### Extract provided
.....
I'm actually quite excited that tomorrow is Friday. This week was incredibly busy at work and I think I handled the stress quite well, if I do say so myself. We are going out to dinner after work tomorrow with some friends to a tapas/wine bar, which I'm SOOOO looking forward to. No big plans for the weekend other than a little holiday shopping, some work on my niece's Christmas present, and hopefully a lot of rest.

It's supposed to be cold and snowy all weekend. B and I have been building up miles on United for years now and actually have more than enough for two free tickets. We've talked about using those miles for a trip to Hawaii to replay our honeymoon, but just can't stomach planning anything for fear it will interfere with a cycle. We had actually talked about taking a break and taking that trip had our first FET failed. But when the FET was cancelled, all I wanted to do was move forward and get back on track as quickly as possible. It's so frustrating getting that United statement every month and watching the miles just sit there. Poor, sad, lonely miles. They just want to be used.

Tuesday, December 4, 2007

One of Those Days

It happened again. Another coworker announced a pregnancy. I don't quite understand why I don't just expect these announcements by now. I mean, you would think I'd be used to it and just expect that everyone around me is pregnant. Call it a survival instinct, from now on I'll just assume every woman I see is pregnant and every man has a wife who is pregnant. Or maybe I should just spend all my time in bars where people are drinking and obviously (hopefully!) NOT pregnant. Yes, that would be productive. I will quit my job and just go sit in a bar all day long. Sounds like a perfect plan. Anyone want to join me?

Monday, December 3, 2007

Bubble Girl

The surgery coordinator at our clinic said something that's been haunting me ever since. If I get sick (a cold, or otherwise), we will need to reschedule the D&C. It's been kind of in the back of my head since she said it, but it is totally in the front now and won't go away. For some reason, today was the day at work where everyone seemed to show up sick or talking about a family member who is sick. I think I should go to work in a bubble the rest of the week. Do they sell those on ebay?

Sunday, December 2, 2007

The Sunday Blues

I hate Sunday nights.  I've hated them since school days when I would dread having to go back to school Monday morning.  It wasn't because I hadn't done my homework (usually).  It was just that the freedom of the weekend was gone and I was now subject to the structure of responsibility and the clock.  Not much has changed.  Now I dread going back to work Monday morning-not because I don't have my work done (usually).  But the freedom of the weekend is gone, again.

This Sunday is worse.  Maybe it's because we spent a carefree weekend in the mountains with no schedule other than a dinner reservation.  The snowstorm didn't bother us (the dogs were kenneled and we didn't have deal with snowy, icy walks), we didn't have access to the internet, we didn't have to check our blackberry's, and our phones hardly ever rang.    As we drove home from the mountains this morning, I could feel my mood slowly shifting.  As much as I love our house, it was depressing to come back home to unfinished holiday projects, laundry, responsibility and the calendar.  Maybe this Sunday is worse because this weekend was blissfully free of infertility reminders.  Sure we saw an occasional kid or two here and there, but they just don't seem as widespread in the mountains (at least not in the bars!).  Or maybe this Sunday is worse because my schedule shows a work week full of meetings that will keep me from getting the rest of my work done.  It is only the second day of December and it feels like year-end is rushing towards me like a freight train.
.....
### Data shown
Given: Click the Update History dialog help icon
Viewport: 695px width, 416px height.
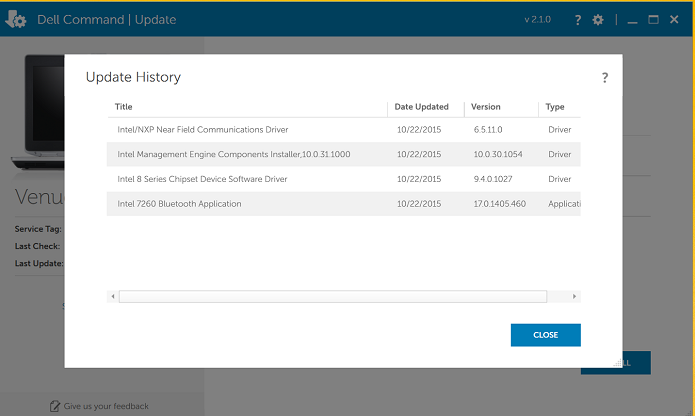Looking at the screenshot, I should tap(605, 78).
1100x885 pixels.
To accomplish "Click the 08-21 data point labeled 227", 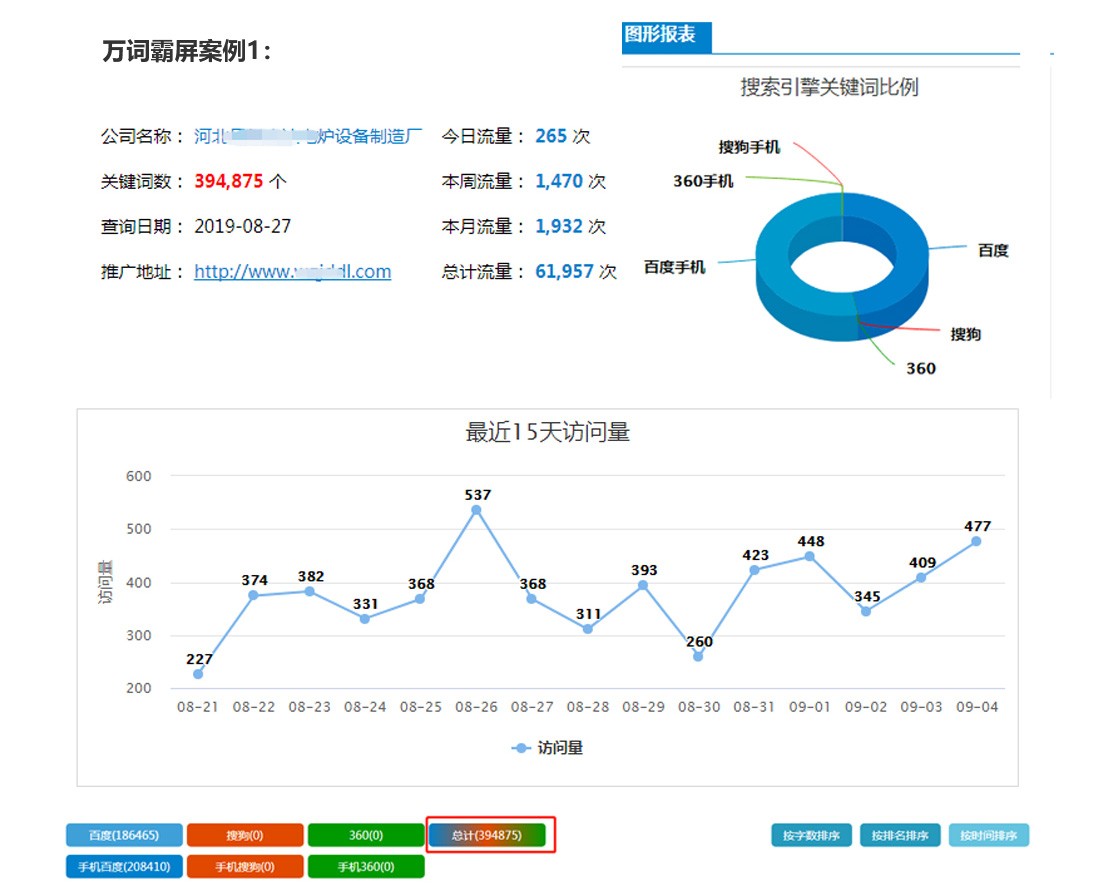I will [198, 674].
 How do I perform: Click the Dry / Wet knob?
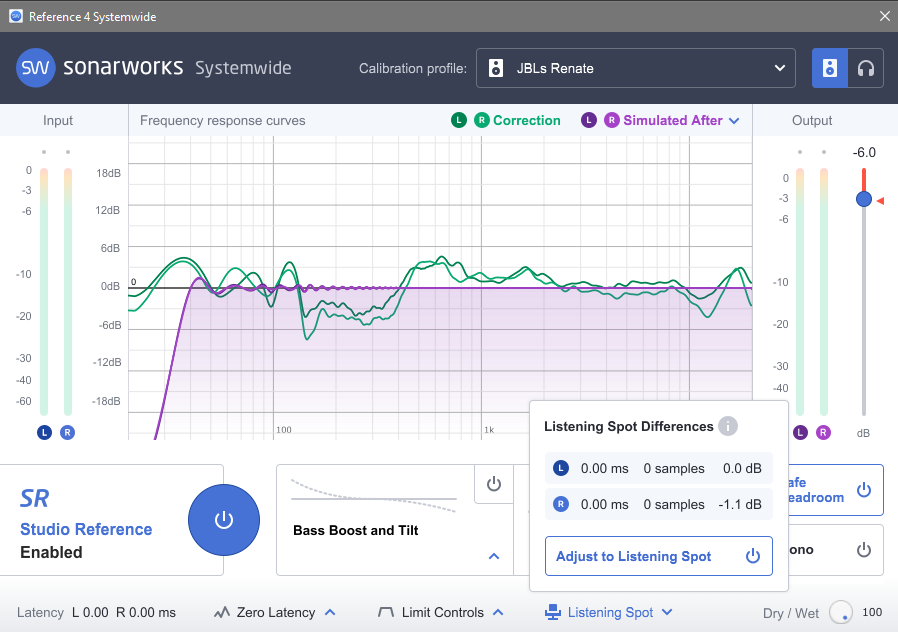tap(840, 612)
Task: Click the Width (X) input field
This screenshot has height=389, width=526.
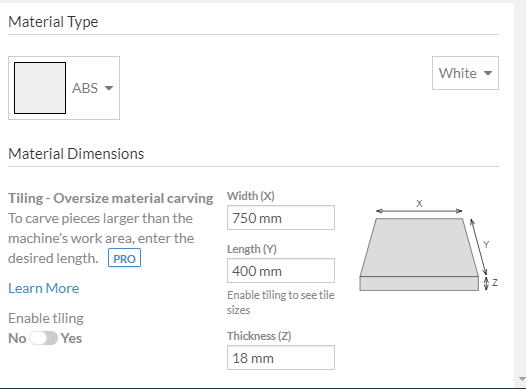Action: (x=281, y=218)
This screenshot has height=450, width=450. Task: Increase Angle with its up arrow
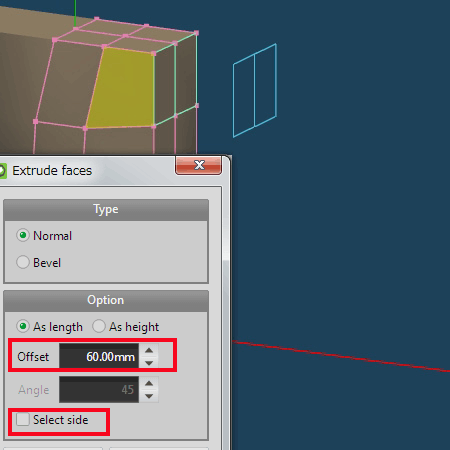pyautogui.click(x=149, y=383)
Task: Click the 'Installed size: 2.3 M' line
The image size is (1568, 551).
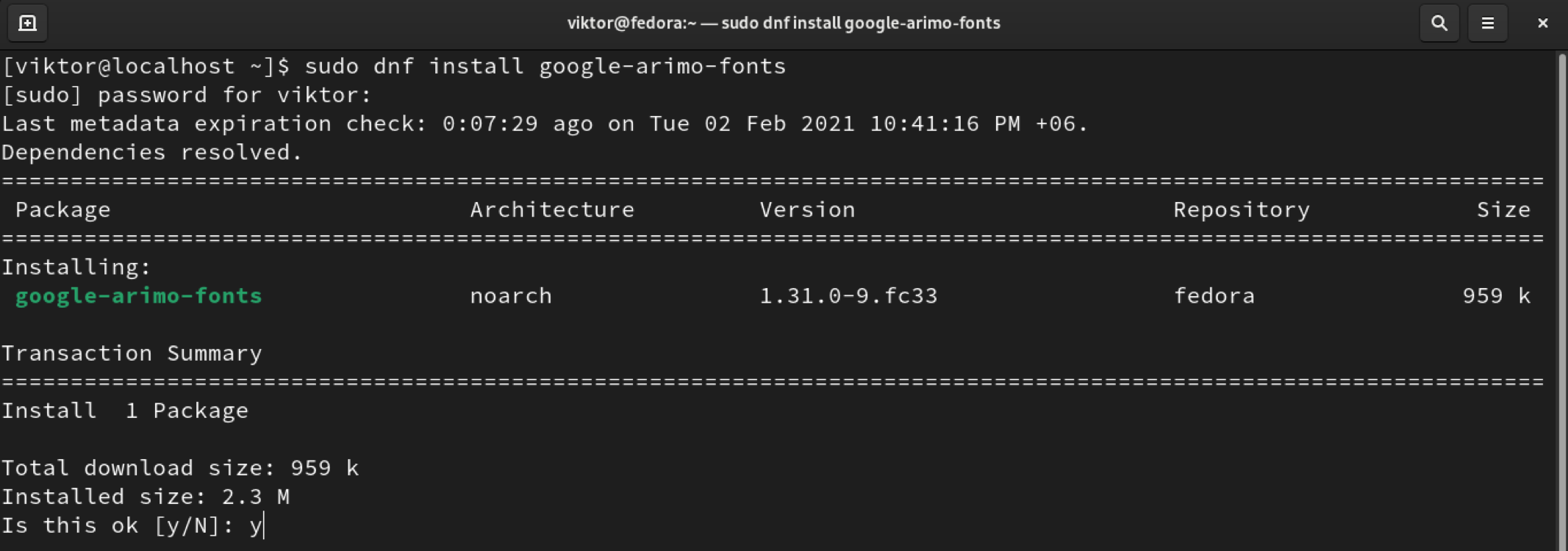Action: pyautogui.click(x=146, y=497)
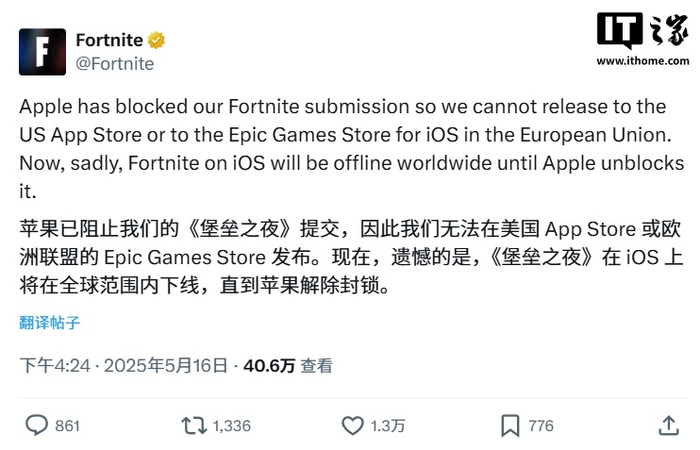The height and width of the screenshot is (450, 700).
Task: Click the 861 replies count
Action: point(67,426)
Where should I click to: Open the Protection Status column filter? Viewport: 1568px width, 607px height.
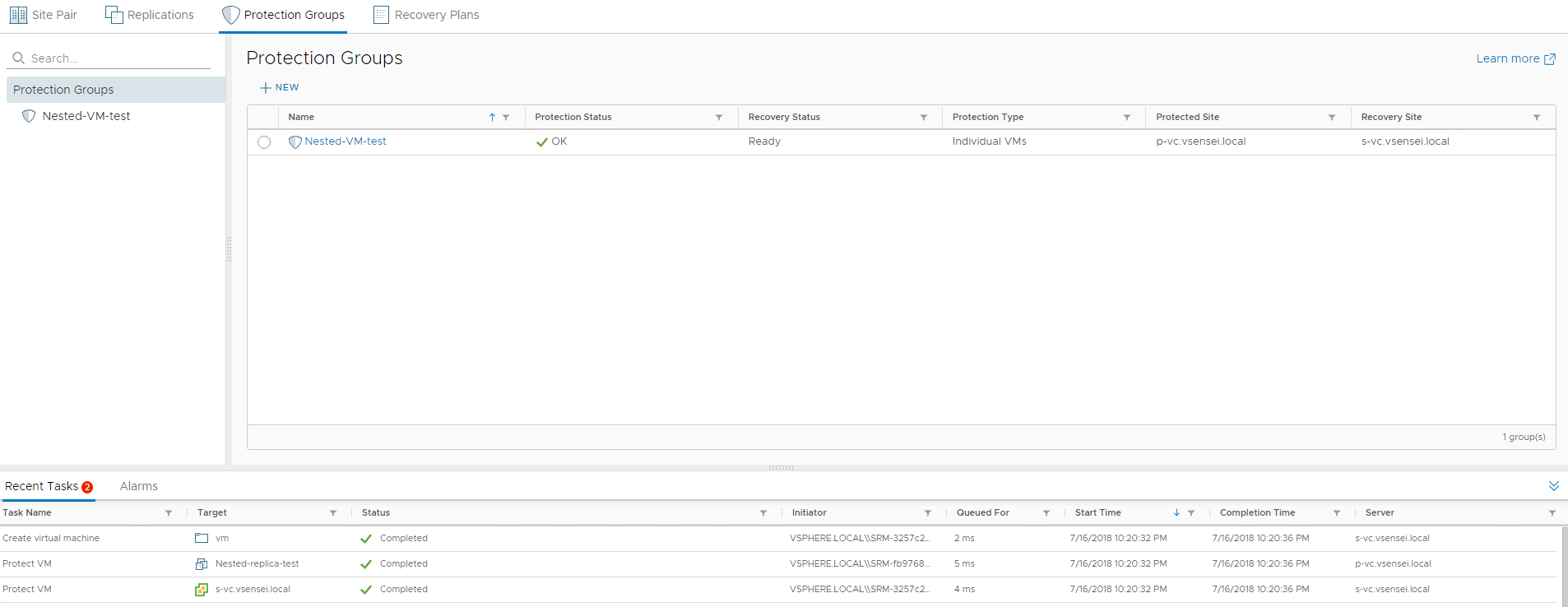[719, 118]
.....
### What to work on
Give back everything in the blog text above from "It happened again." down to "to join me?", copied word for word.

### Reply
It happened again. Another coworker announced a pregnancy. I don't quite understand why I don't just expect these announcements by now. I mean, you would think I'd be used to it and just expect that everyone around me is pregnant. Call it a survival instinct, from now on I'll just assume every woman I see is pregnant and every man has a wife who is pregnant. Or maybe I should just spend all my time in bars where people are drinking and obviously (hopefully!) NOT pregnant. Yes, that would be productive. I will quit my job and just go sit in a bar all day long. Sounds like a perfect plan. Anyone want to join me?